> [EXERCISE REQUIREMENTS]: Write out, exactly and only, the lines that run from the top of the records to the line with "Misure (416, 133)". Include both ends; exclude pictures.
=== DATA SUPPLIED ===
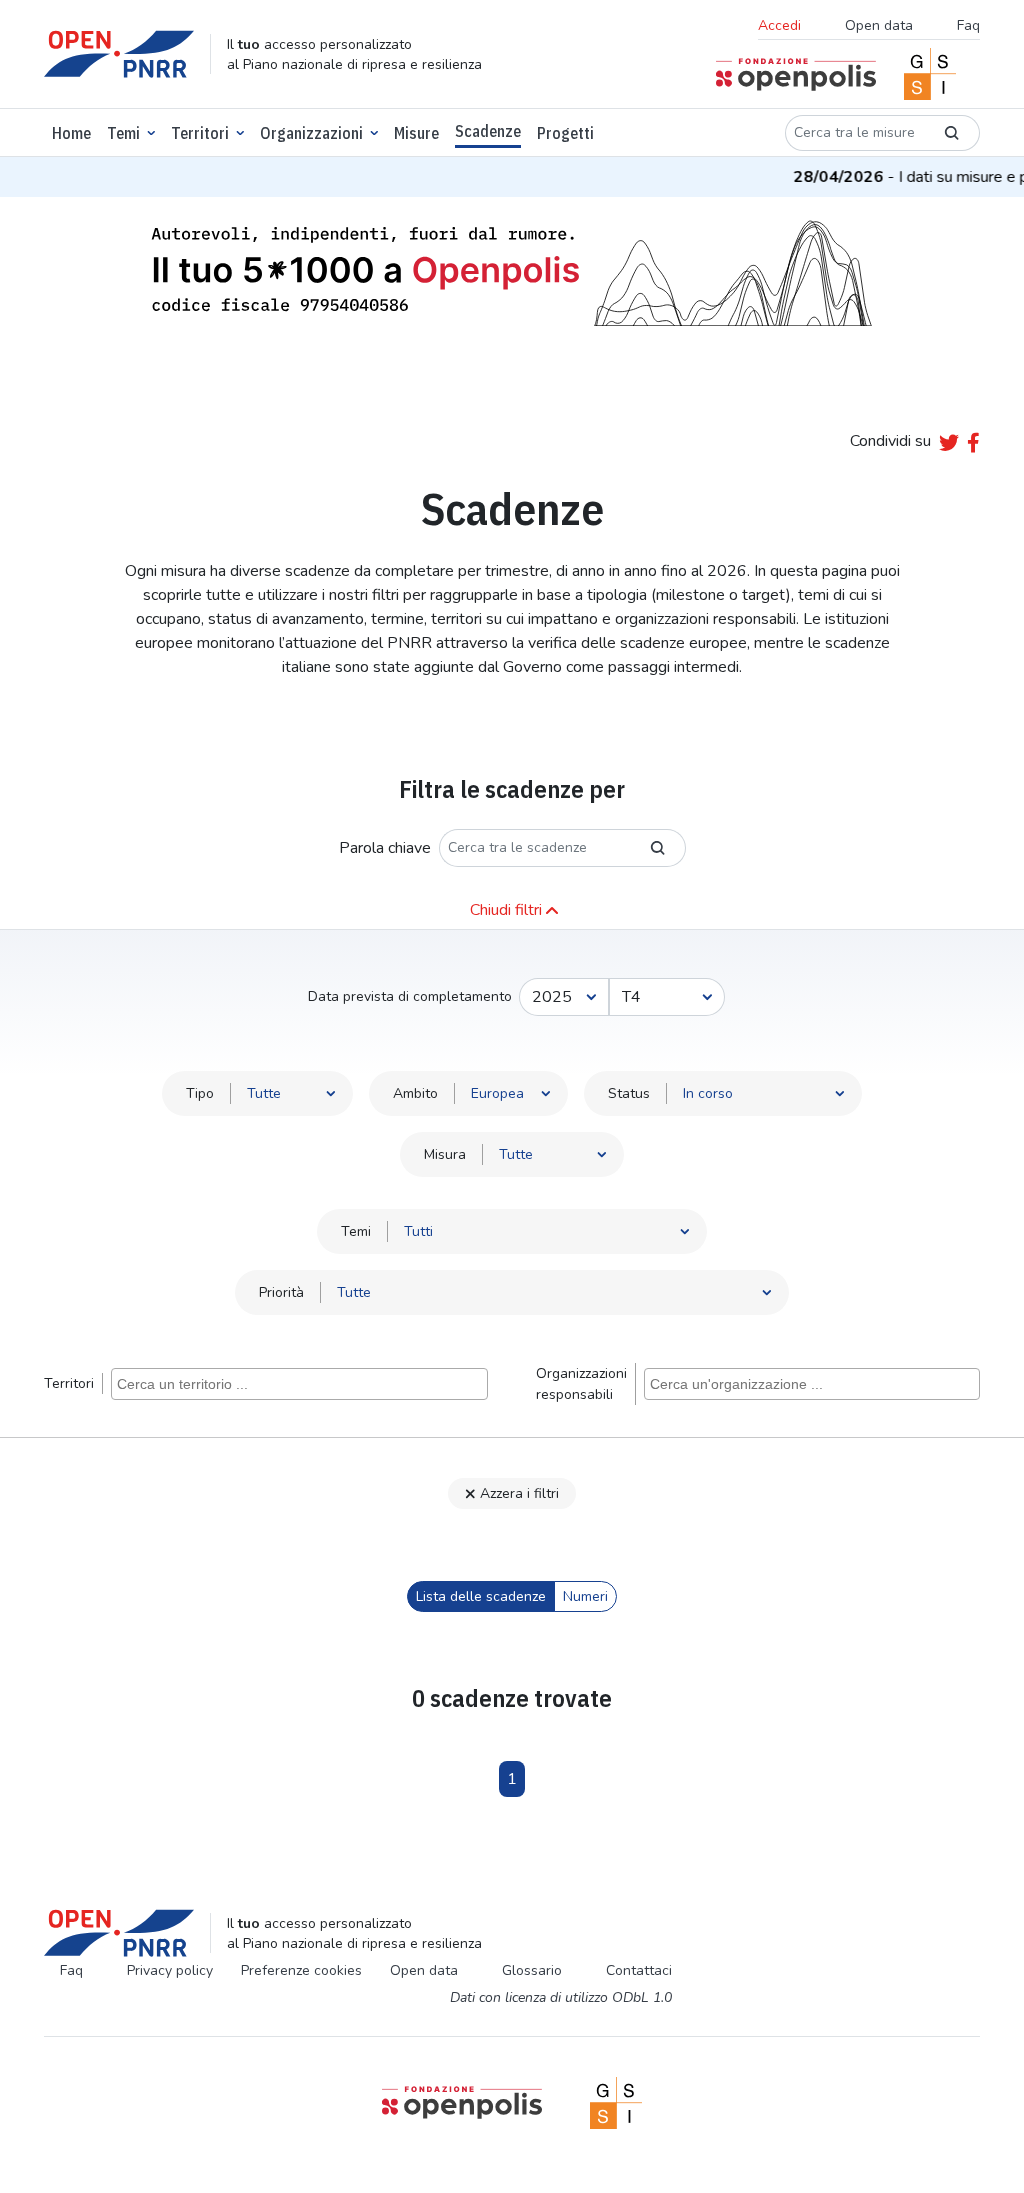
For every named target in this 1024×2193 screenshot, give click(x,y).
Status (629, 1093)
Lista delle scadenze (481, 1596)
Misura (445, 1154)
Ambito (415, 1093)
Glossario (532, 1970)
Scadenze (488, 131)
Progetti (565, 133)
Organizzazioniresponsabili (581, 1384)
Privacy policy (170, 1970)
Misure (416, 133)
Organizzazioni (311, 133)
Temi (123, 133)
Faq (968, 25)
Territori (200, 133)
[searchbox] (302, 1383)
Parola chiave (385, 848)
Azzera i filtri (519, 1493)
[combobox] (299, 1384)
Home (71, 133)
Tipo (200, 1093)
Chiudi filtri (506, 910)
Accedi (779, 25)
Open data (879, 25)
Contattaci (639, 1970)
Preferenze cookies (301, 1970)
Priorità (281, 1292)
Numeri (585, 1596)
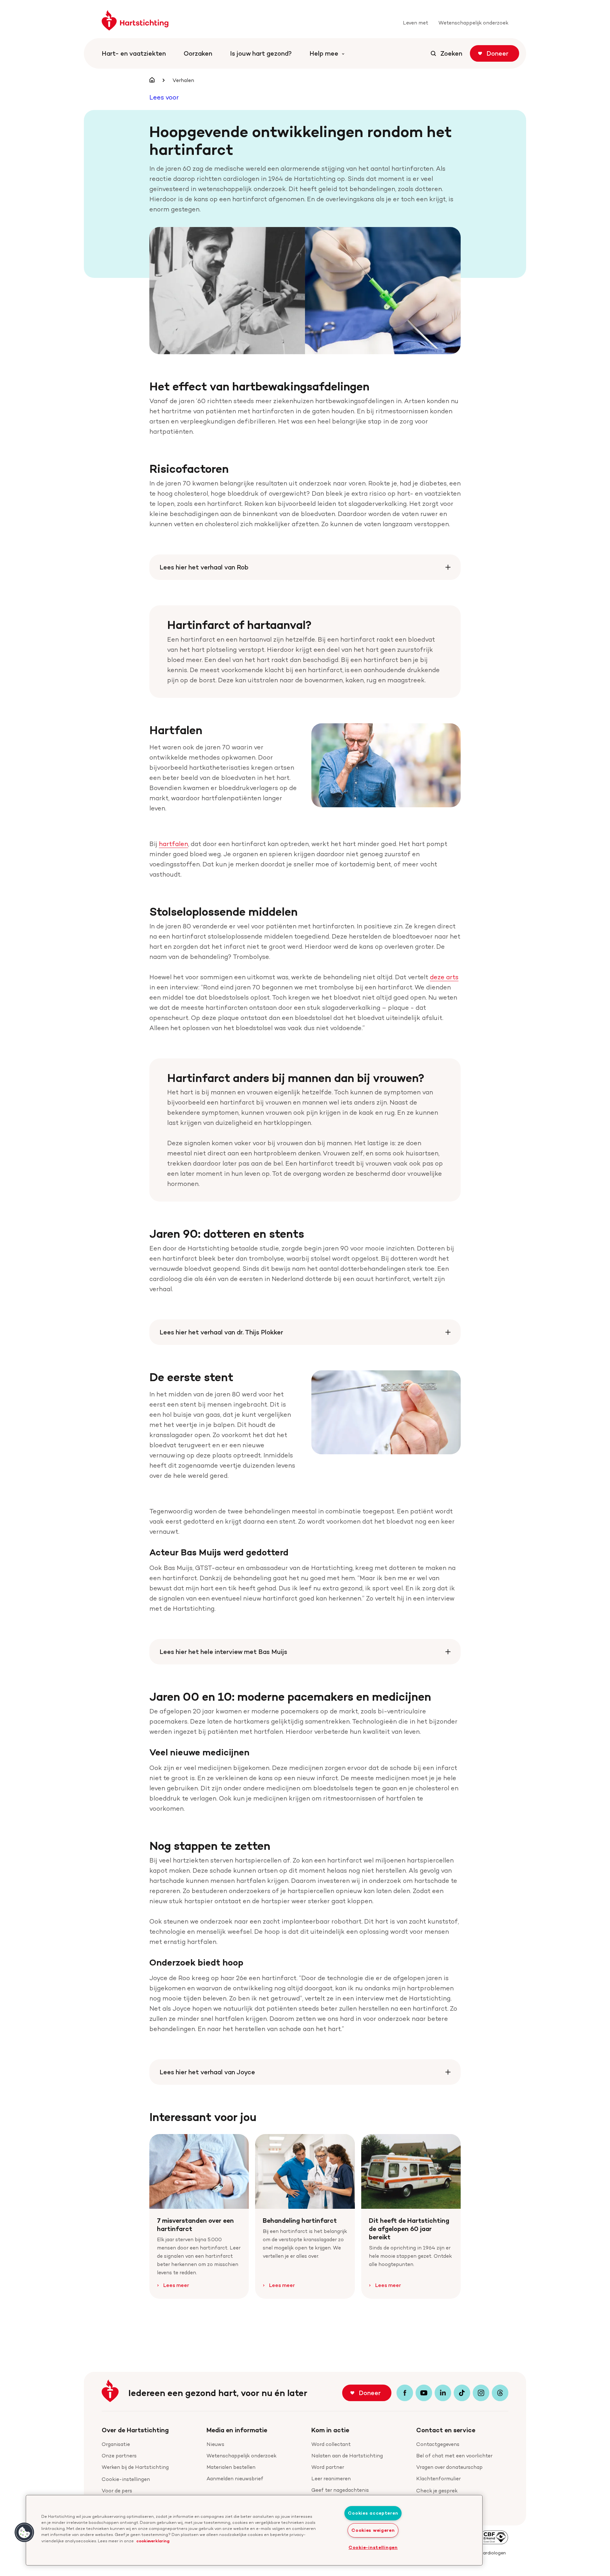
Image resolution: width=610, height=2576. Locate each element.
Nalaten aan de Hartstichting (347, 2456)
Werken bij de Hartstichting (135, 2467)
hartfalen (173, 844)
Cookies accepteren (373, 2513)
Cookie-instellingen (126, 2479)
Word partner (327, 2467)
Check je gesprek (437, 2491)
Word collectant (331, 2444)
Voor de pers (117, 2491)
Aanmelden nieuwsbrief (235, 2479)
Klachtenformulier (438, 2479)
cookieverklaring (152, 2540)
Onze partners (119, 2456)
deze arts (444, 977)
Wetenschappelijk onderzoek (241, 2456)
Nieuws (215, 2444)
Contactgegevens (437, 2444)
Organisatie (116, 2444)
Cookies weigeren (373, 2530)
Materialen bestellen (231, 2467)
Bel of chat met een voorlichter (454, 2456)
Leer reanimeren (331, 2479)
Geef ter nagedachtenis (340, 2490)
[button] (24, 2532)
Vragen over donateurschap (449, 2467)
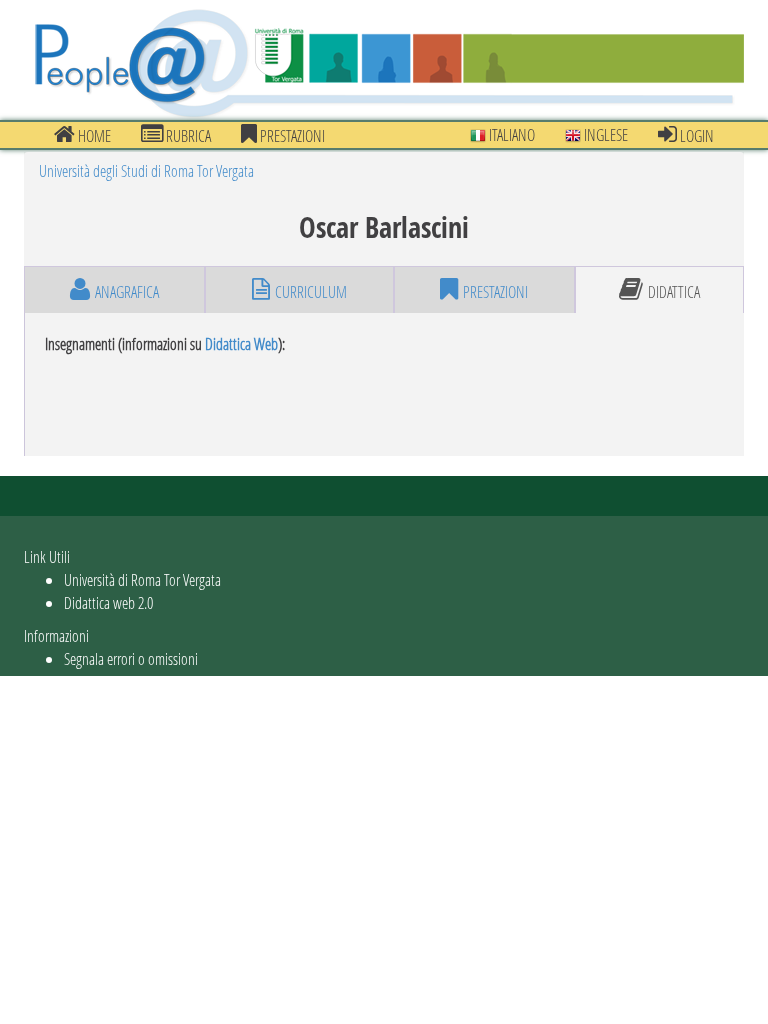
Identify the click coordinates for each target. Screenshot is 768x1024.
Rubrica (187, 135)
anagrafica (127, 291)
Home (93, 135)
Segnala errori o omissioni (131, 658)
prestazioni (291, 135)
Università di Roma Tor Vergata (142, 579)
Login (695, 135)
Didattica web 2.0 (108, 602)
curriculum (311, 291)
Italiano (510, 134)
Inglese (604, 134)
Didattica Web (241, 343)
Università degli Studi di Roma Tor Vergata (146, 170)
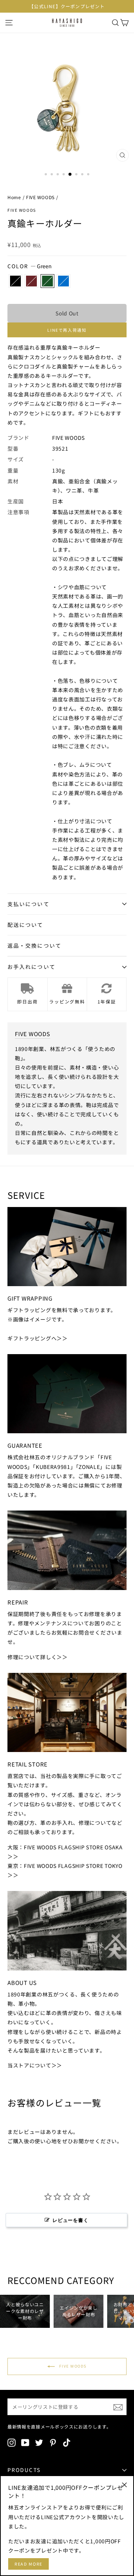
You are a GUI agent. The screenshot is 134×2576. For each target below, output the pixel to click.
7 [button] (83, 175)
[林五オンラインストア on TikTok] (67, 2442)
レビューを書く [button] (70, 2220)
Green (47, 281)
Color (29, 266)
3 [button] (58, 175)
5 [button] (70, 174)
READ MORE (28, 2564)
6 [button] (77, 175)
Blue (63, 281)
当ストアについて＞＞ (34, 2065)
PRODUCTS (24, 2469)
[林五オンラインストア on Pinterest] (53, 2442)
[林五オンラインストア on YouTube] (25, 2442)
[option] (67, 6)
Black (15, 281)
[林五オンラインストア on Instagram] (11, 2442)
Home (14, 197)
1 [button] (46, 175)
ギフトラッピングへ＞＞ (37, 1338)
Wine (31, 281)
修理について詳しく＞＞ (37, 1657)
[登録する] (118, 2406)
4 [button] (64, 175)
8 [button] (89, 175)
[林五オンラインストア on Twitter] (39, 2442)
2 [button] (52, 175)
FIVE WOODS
===
> [RESPONSE AREA]:
For every named target in this 1024×2193 screenshot, give click(x,y).
Status (629, 1093)
Lista delle scadenze (481, 1596)
Misura (445, 1154)
Ambito (415, 1093)
Glossario (532, 1970)
Scadenze (488, 131)
Progetti (565, 133)
Organizzazioniresponsabili (581, 1384)
Privacy policy (170, 1970)
Misure (416, 133)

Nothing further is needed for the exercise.